De volta à Laurissilva, Rui defende que temos de olhar para esta "como um tesouro do nosso planeta, da nossa Humanidade. É um orgulho para todos os seres, e sobretudo para os madeirenses, ter a Floresta Laurissilva"
Trata-se, diz, de uma floresta "fundamental para a sobrevivência" da Ilha. É "esta floresta riquíssima que capta a água dos ventos predominantes do Atlântico que vêm do norte e abastece as nascentes, o que por sua vez é a sobrevivência da Madeira em termos de água", explica.
Quando lhe perguntamos o que é preciso para proteger a Laurissilva, sobretudo em contextos como este, diz que o que aconteceu esta semana "é prova de que ela continua a mandar nisto e apenas quer uma coisa, que a deixem quieta".
"Um grande susto"
Os incêndios dos últimos dias foram "um grande susto", assume. "Passei a noite [de quinta-feira] atento às coisas e pensei que ia ser pior do que foi", diz.
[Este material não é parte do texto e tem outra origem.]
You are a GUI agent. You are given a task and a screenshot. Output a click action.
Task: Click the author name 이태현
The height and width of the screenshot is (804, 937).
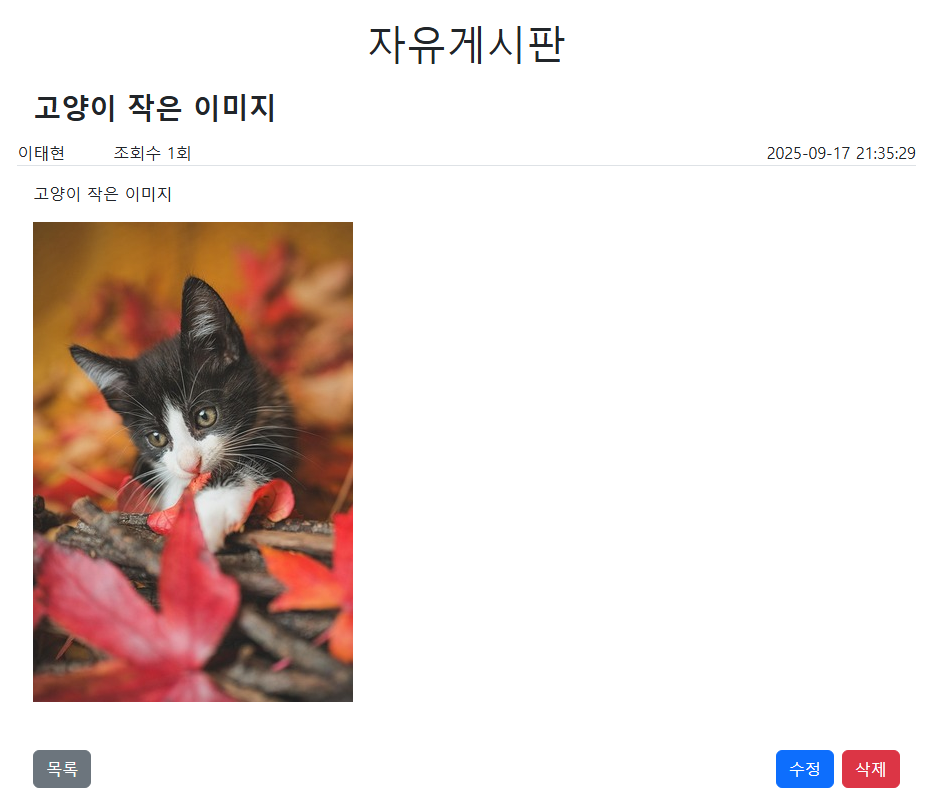click(x=41, y=153)
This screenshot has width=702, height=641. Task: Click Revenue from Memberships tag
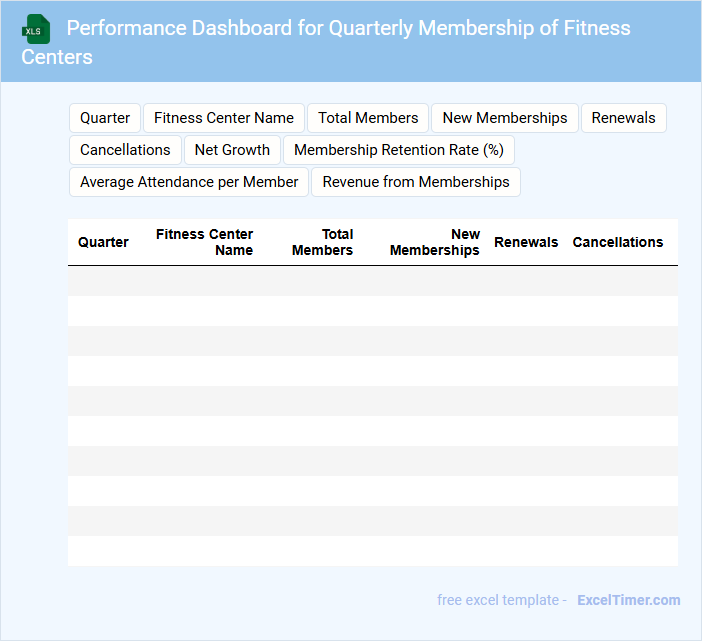pos(416,182)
Segundo informações enviadas ao SAPO24 com o balanço realizado pela Proteção Civil às 21h00 desta sexta-feira, a situação encontrava-se dominada, ainda que se mantivessem dois focos de incêndio ativos nos concelhos da Calheta e do Porto Moniz, mobilizando mais de 120 operacionais e 36 veículos. Este sábado segue um contingente da Força Especial de Proteção Civil para a Região Autónoma da Madeira para auxiliar no combate aos incêndios rurais.
Contas feitas, os fogos atingiram cinco casas, entre elas, duas habitações devolutas e três habitadas, o que obrigou duas pessoas a ficar em alojamento provisório. Todas as pessoas que se encontravam deslocadas já regressaram às suas habitações. Entre os assistidos contam-se 66 pessoas, por inalação de fumos ou queimaduras ligeiras.
Entretanto, as Forças Armadas e a GNR reforçaram as ações de vigilância e patrulhamento na zona sul e oeste da Madeira, e todos os percursos pedestres classificados nos concelhos da Calheta e do Porto Moniz encontram-se encerrados.
Desde a semana passada que o arquipélago da Madeira está sob aviso laranja devido às altas temperaturas e assim se manterá até ao final deste sábado. O IPMA registou mesmo um novo recorde de temperatura do ar na Madeira: 34,7 °C no Funchal.
Sobre o calor, Rui Nelson lembra "um ditado dos antepassados: 'o leste em outubro quando vem rebenta tudo'".